Task data: Begin

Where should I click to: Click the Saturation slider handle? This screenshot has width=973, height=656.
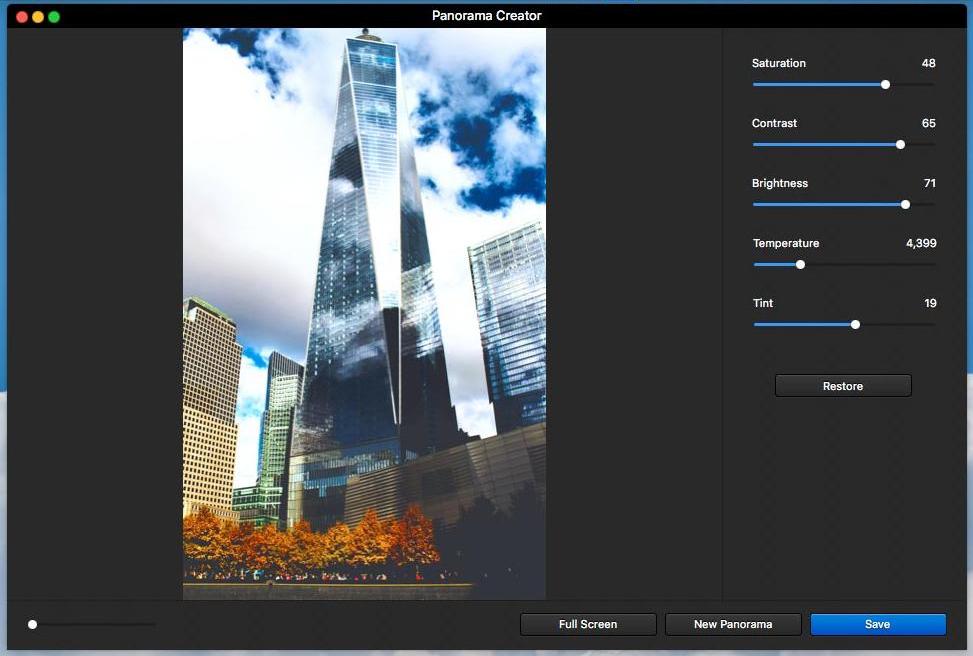[x=886, y=84]
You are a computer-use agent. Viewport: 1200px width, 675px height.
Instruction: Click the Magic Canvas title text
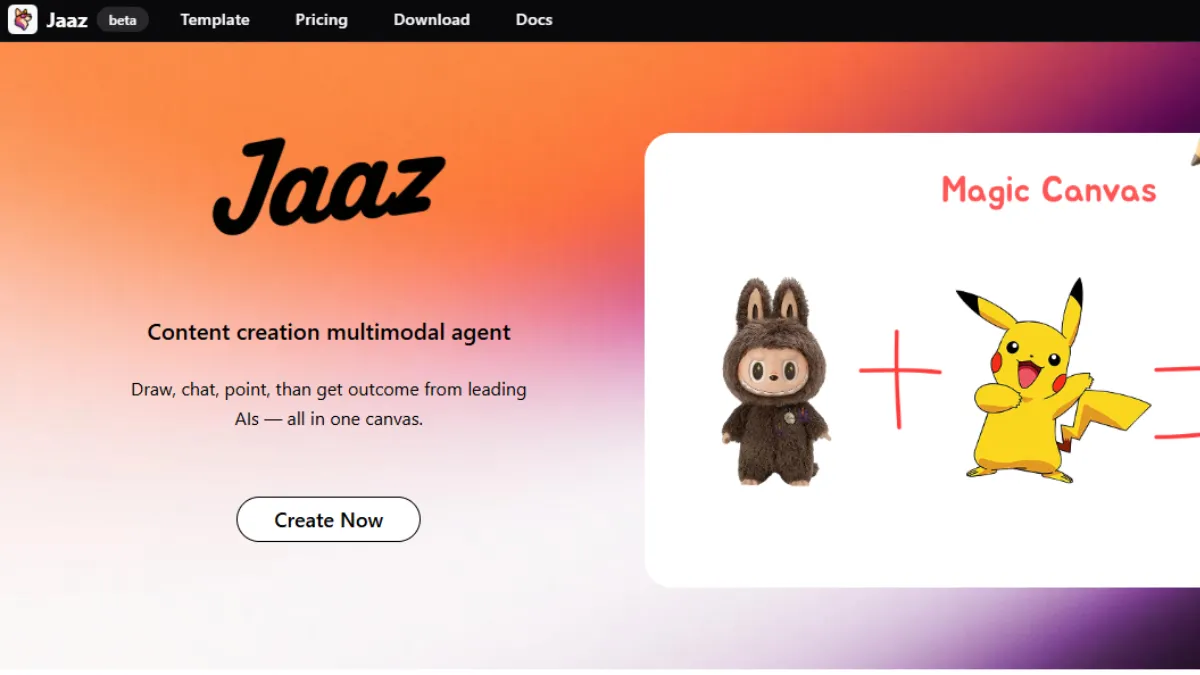coord(1049,190)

Task data: End

--- Exercise brief ---
Once you find the line that contains "You are a computer-use", give it again along with every later line through the end of the data, word for word, minus the pictures.

--- Solution below ---
You are a computer-use agent. Viewport: 1200px width, 675px height.
Instruction: Click the Magic Canvas title text
coord(1049,190)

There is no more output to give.